The thickness of the jet is reduced to a film around the ball. The outside boundary of the flow is atmospheric. The inside (where the ball is touching it) is just a fraction of a millimeter away. I simply don't believe there is a massive pressure gradient hidden there. What I believe is there is friction or surface tension grabbing the flow and distributing it, and changing its direction.

If you are looking at just the flow enclosed as the cv, I have trouble drawing a thin enough boundary around it. It seems unlikely the pressure significantly changes across its boundary.

In my opinion, no friction (viscosity) and\or surface tension, no more effect.

 

[erobz]

Something else the OP could try to improve on is the flow appears to come in laminar velocity distribution and leaves turbulent. That changes the application of the RTT (for momentum) a bit to the integral version.
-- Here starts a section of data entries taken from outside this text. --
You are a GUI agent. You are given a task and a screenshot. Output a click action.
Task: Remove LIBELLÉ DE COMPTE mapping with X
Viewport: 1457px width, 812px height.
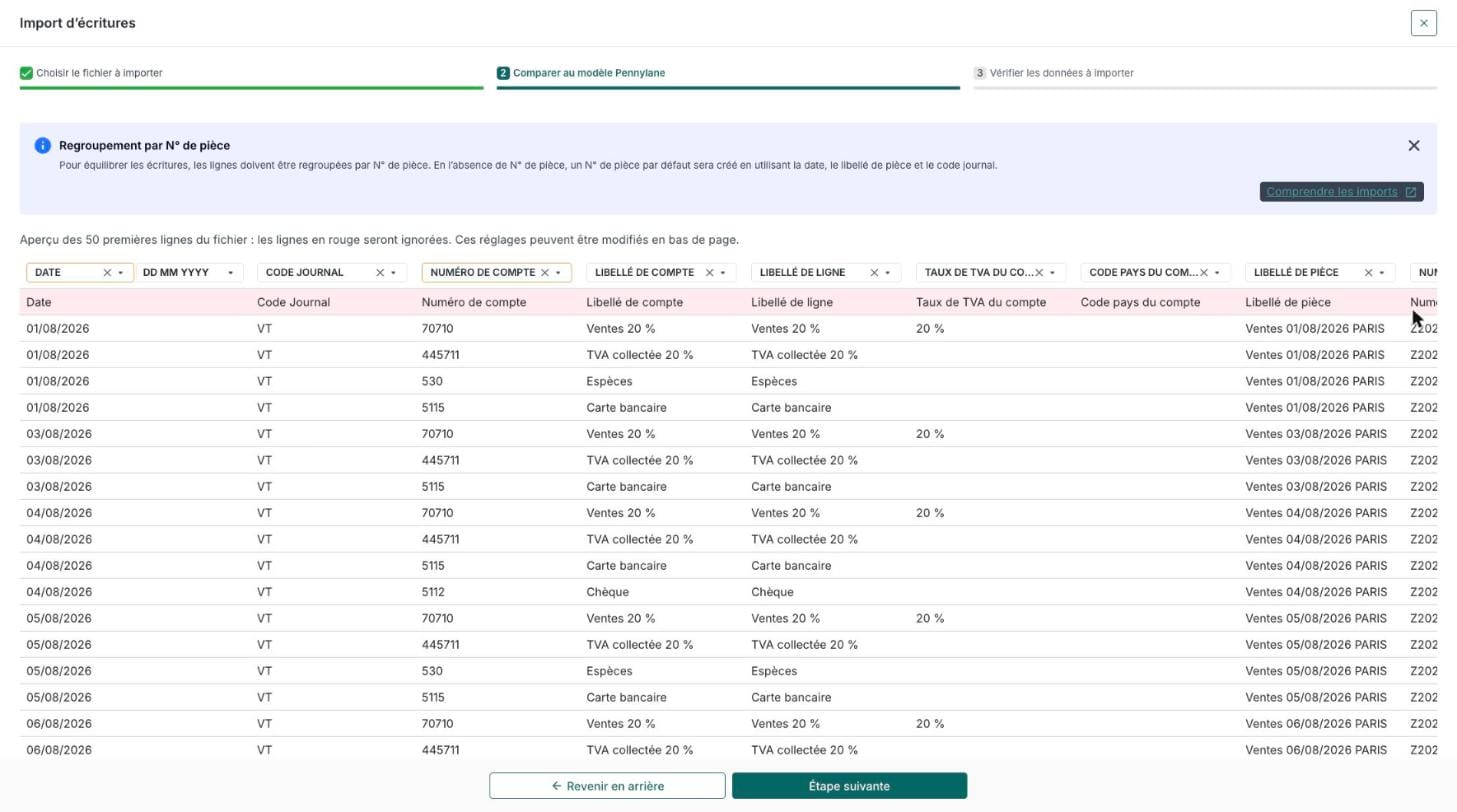point(710,273)
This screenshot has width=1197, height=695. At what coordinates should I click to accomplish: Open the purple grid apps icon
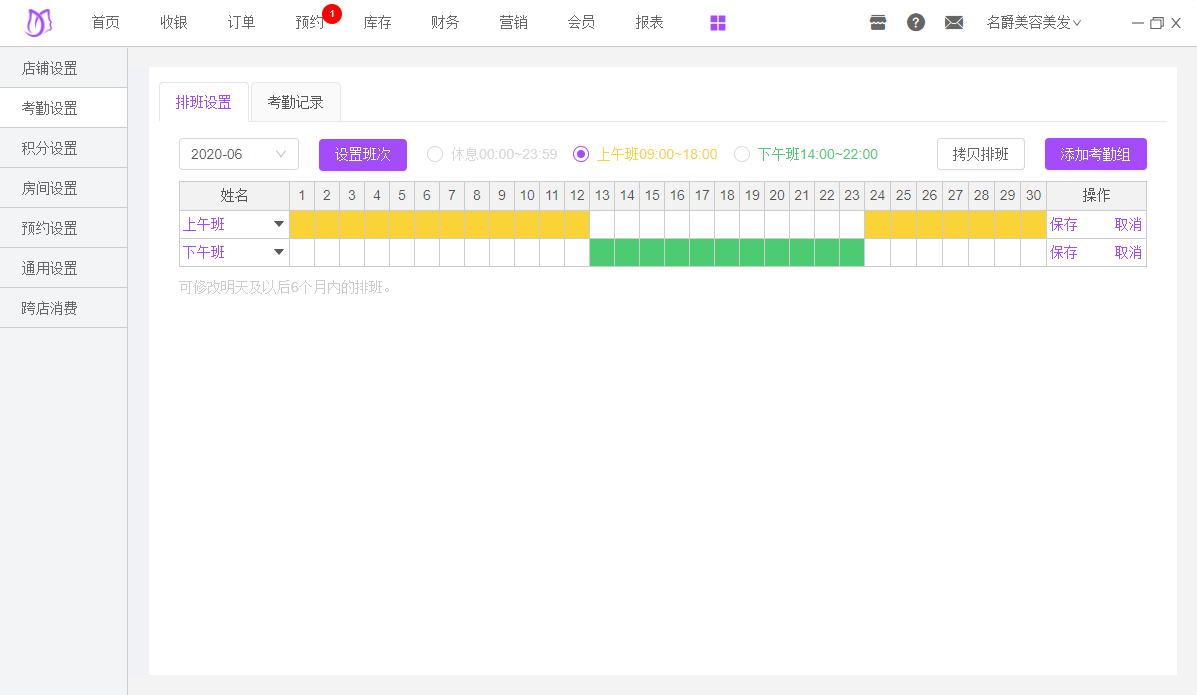pyautogui.click(x=718, y=23)
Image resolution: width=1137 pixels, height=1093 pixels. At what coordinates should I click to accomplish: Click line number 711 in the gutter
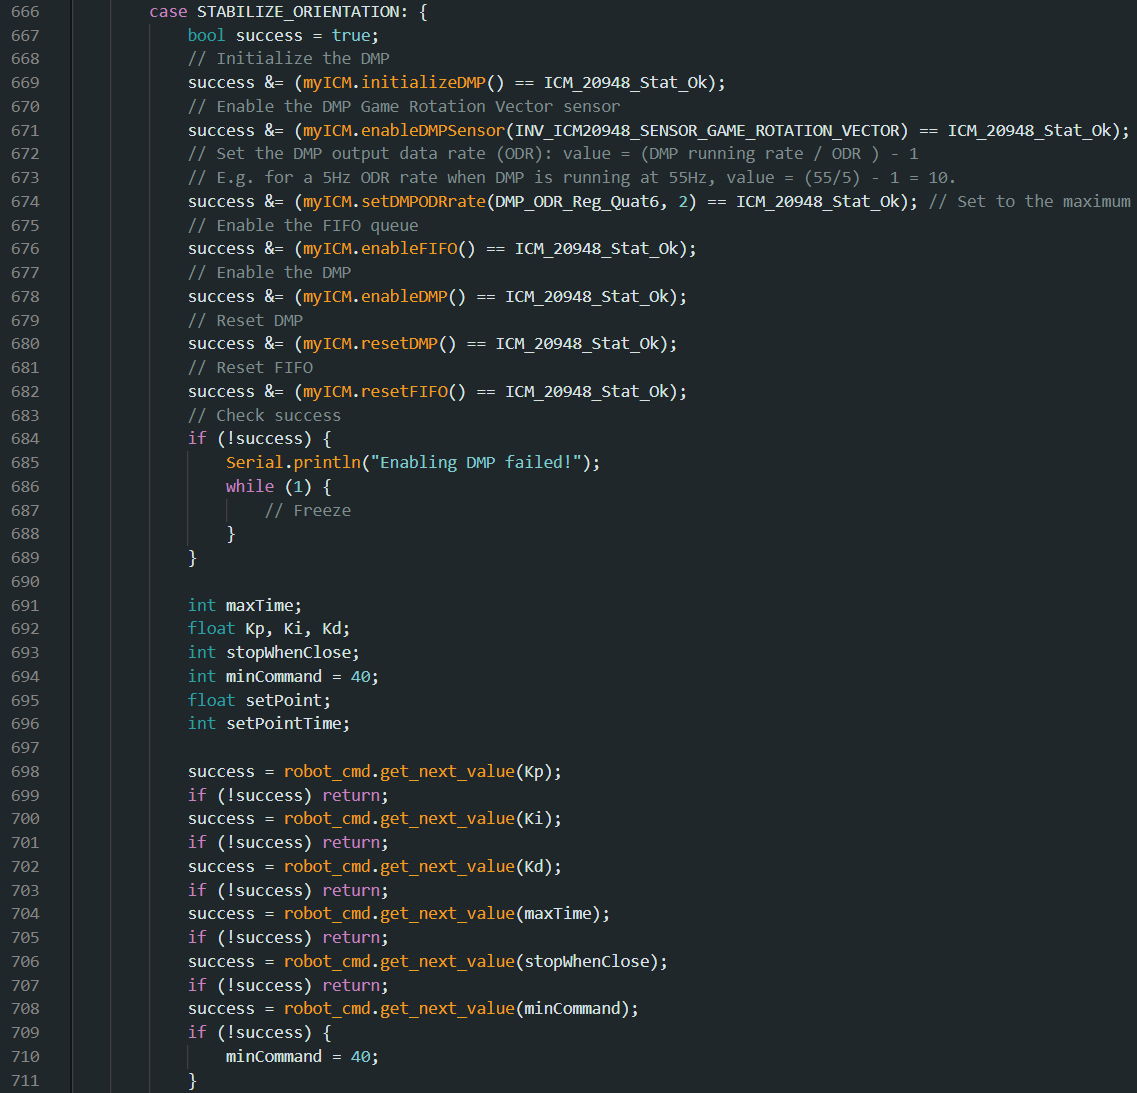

No doubt it is not an easy experiment to carry out with much precision.

 

[printereater]

Something else the OP could try to improve on is the flow appears to come in laminar velocity distribution and leaves turbulent. That changes the application of the RTT (for momentum) a bit to the integral version.

No doubt it is not an easy experiment to carry out with much precision.

Is there anything I can do to ensure that the water leaves as laminar flow when it exits?

 

[printereater]

I think viscosity is the key player. I don't believe the flow pressure significantly deviates from atmospheric. Just my opinion, but examine the actual experiment control volume ( not my crude diagram):

What I believe is there is friction or surface tension grabbing the flow and distributing it, and changing its direction.

In my opinion, no friction (viscosity) and\or surface tension, no more effect.

If this is the case. Is it wrong for me to explain the effect the way they explained in this article?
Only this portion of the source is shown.